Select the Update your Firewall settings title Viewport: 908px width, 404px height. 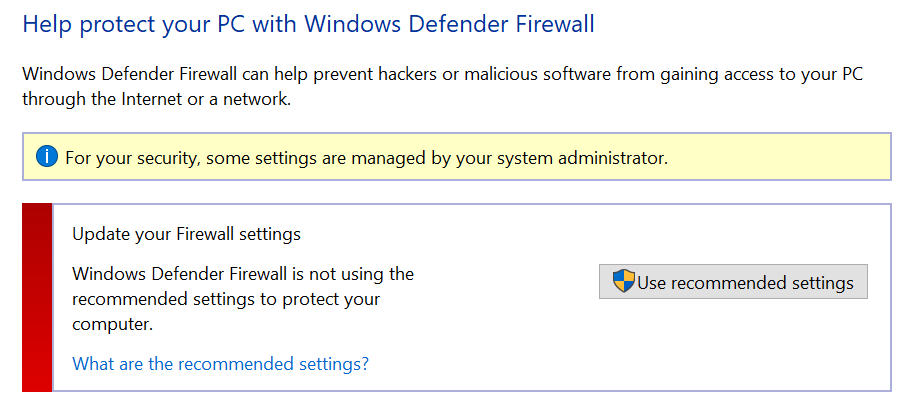coord(186,234)
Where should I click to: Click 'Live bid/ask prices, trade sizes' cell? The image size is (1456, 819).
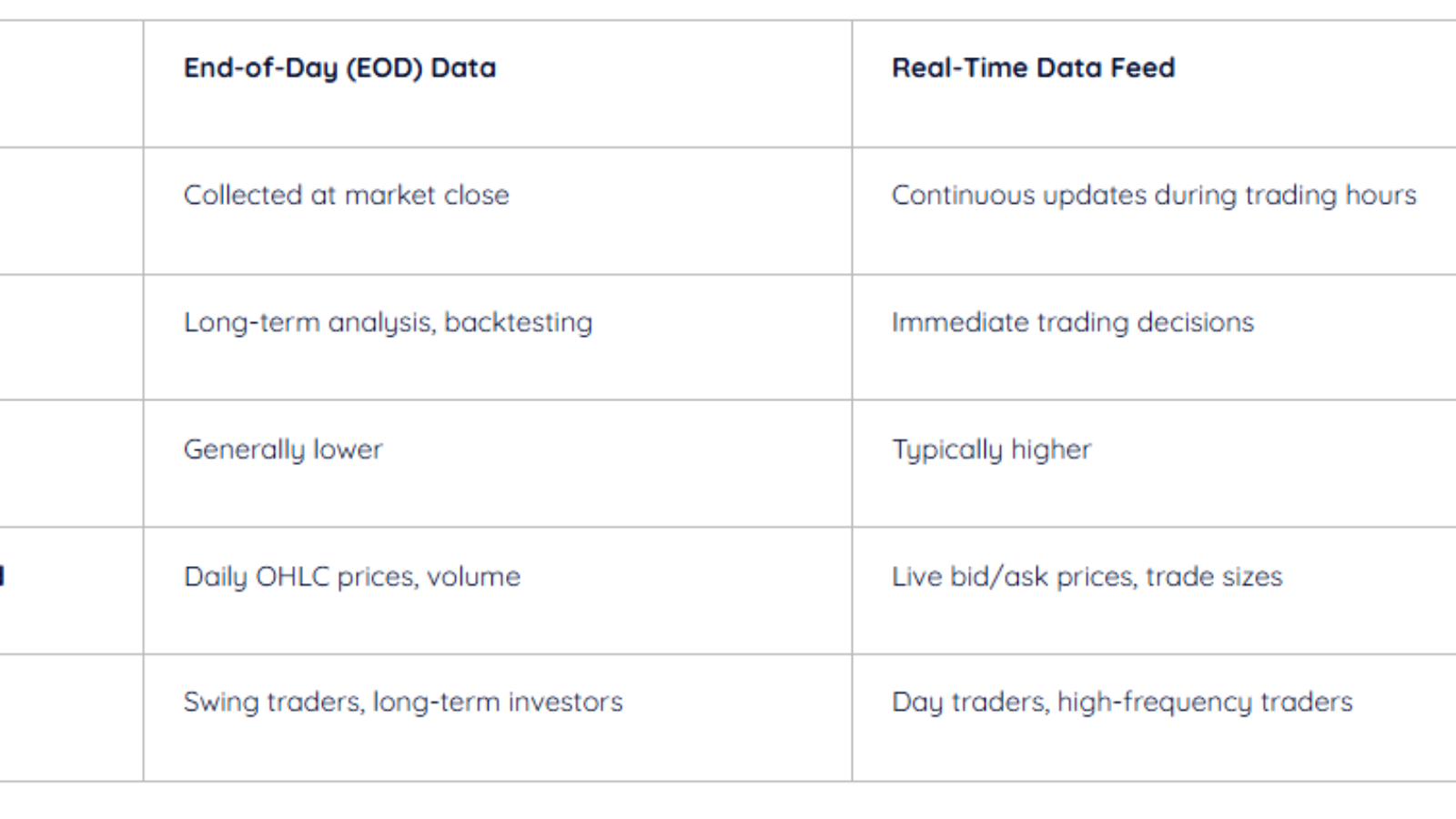point(1087,577)
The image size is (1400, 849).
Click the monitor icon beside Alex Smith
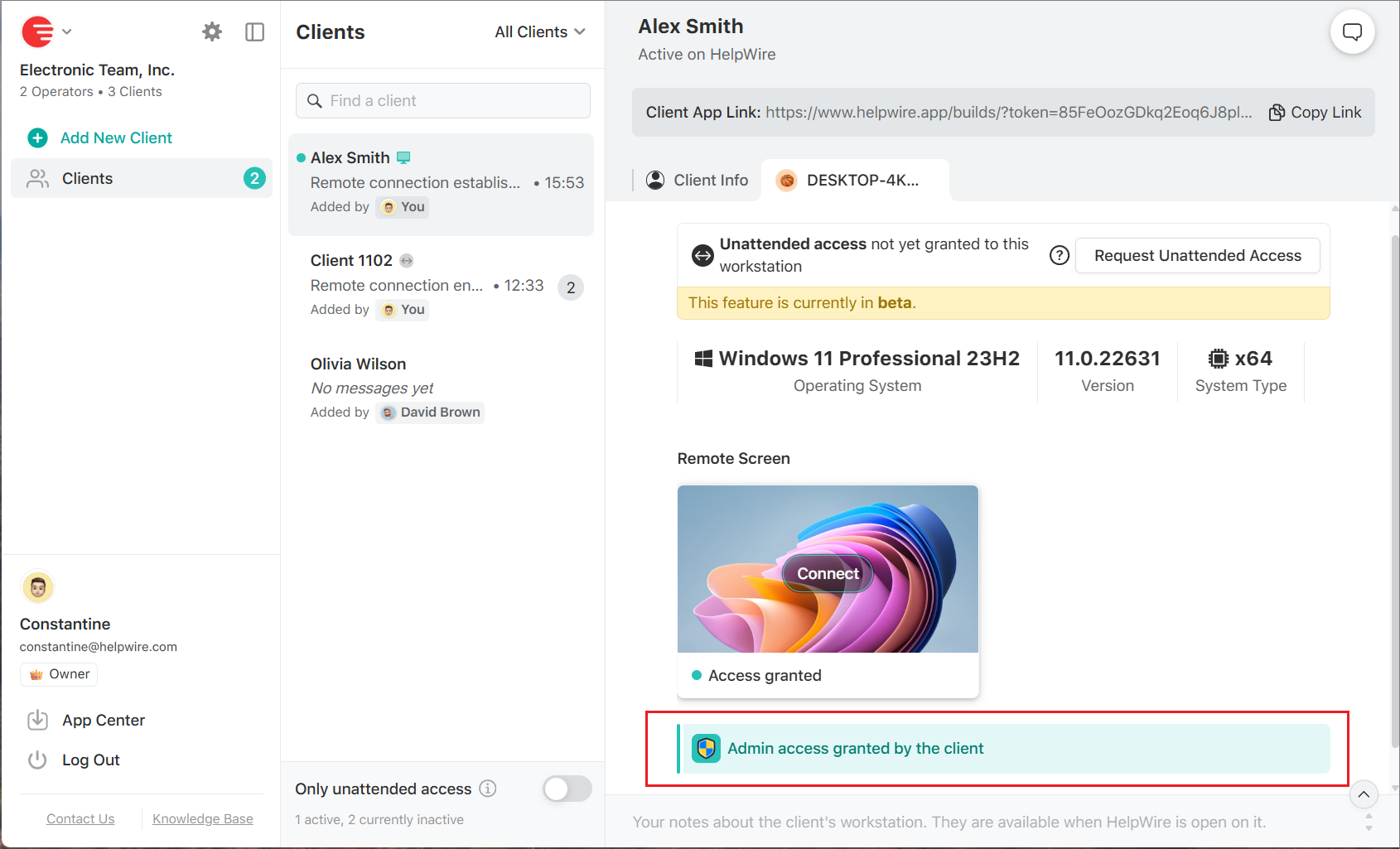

Do this:
Could you quote the rows from the line containing "The image size is (1400, 849)." through the end of the rows, with both ends included and the pictures left out?

Solution to the exercise:
The image size is (1400, 849).
Click the monitor icon beside Alex Smith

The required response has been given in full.